Questo guaio ignobile di un arricchimento nascosto a spese di pochi paganti e di bisognosi “veri” è emerso violentemente con la Pandemia, mettendo a nudo il Re che, giocando con finti moralismi e leggi elettorali ad hoc, impedisce nel paese dei contro poteri di dare giustizia e far brillare le straordinarie capacità di un grande paese, che- certamente- non è una grande potenza, ma un paese indispensabile per la crescita, lo sviluppo, l’equilibrio e la pace planetaria.
Ecco perché nonostante la stizza crescente nei confronti di Draghi i partiti leaderistici e non popolari sopportano e non amano un metodo di governo che si oppone a spese improduttive. Il paese l’ha forse più intuito che capito ma sicuramente spera che finalmente si metta mano ad una riforma sostanziale della parte seconda della Costituzione non facendo nel frattempo ulteriori danni.
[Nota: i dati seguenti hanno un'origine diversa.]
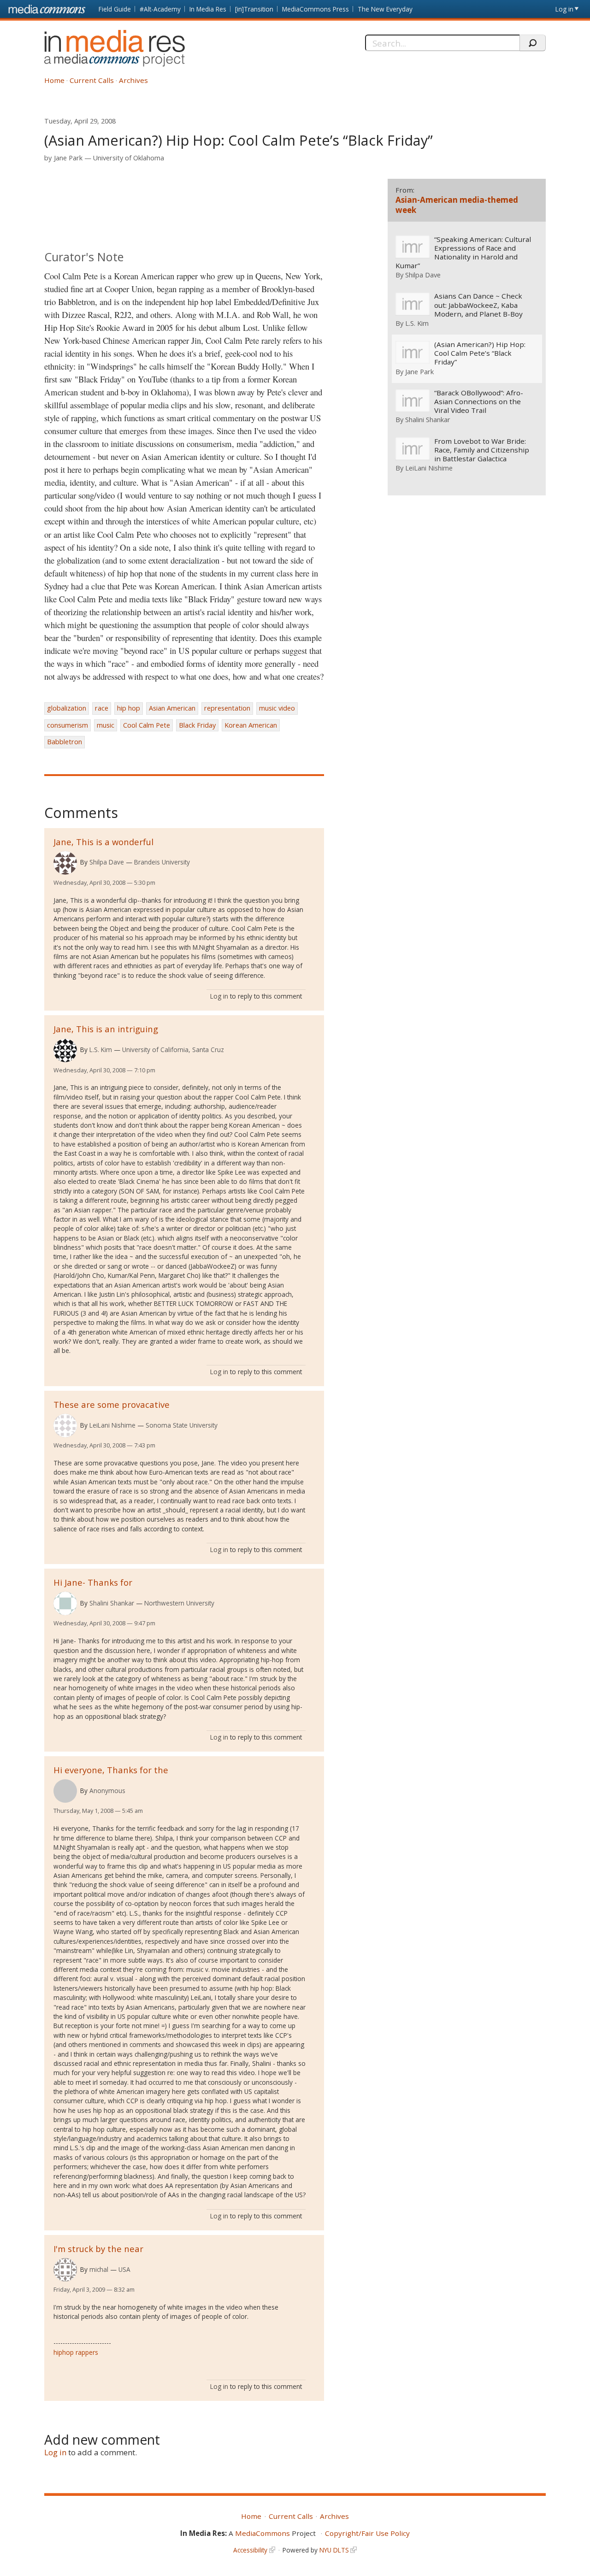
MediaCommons (262, 2533)
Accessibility (250, 2550)
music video (277, 708)
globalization (66, 708)
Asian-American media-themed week (456, 204)
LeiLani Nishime (112, 1425)
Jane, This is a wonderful (103, 841)
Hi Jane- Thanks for (92, 1582)
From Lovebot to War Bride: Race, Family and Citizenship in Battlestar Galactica (481, 450)
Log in (564, 9)
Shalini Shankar (111, 1603)
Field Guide (115, 9)
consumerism (67, 725)
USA (124, 2269)
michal (98, 2269)
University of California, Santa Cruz (173, 1049)
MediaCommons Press (315, 9)
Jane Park (68, 157)
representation (227, 708)
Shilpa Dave (106, 862)
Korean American (250, 725)
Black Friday (197, 725)
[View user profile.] (65, 863)
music (105, 725)
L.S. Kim (100, 1049)
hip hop (128, 708)
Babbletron (64, 741)
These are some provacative (111, 1404)
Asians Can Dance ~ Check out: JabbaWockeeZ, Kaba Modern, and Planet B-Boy (478, 305)
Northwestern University (179, 1603)
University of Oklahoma (128, 157)
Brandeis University (162, 862)
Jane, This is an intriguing (105, 1029)
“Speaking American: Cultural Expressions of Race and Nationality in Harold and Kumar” (463, 252)
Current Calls (92, 80)
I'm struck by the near (98, 2248)
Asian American (172, 708)
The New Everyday (385, 9)
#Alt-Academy (160, 9)
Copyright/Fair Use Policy (367, 2533)
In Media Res (207, 9)
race (101, 708)
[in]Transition (254, 9)
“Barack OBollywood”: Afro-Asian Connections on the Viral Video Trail (478, 401)
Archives (133, 80)
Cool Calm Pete (146, 725)
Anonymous (107, 1790)
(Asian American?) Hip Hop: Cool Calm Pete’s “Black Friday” (479, 353)
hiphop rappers (75, 2352)
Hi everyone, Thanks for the (110, 1770)
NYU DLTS (334, 2550)
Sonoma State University (182, 1425)
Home (54, 80)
E la sanità pubblica, come la necessità ha dimostrato, è parte essenziale dell’esercizio di inalienabili diritti della persona.
La sanità pubblica (dagli ospedalieri ai “medici di famiglia”), nonostante qualche imbecille sempre presente nei grandi numeri, ha reso un grande servizio al Paese ed i cittadini se ne sono accorti, hanno preso coscienza dell’impegno di medici, sanitari, ausiliari; meritano loro e meritiamo noi una orgogliosa ed etica richiesta di buon governo.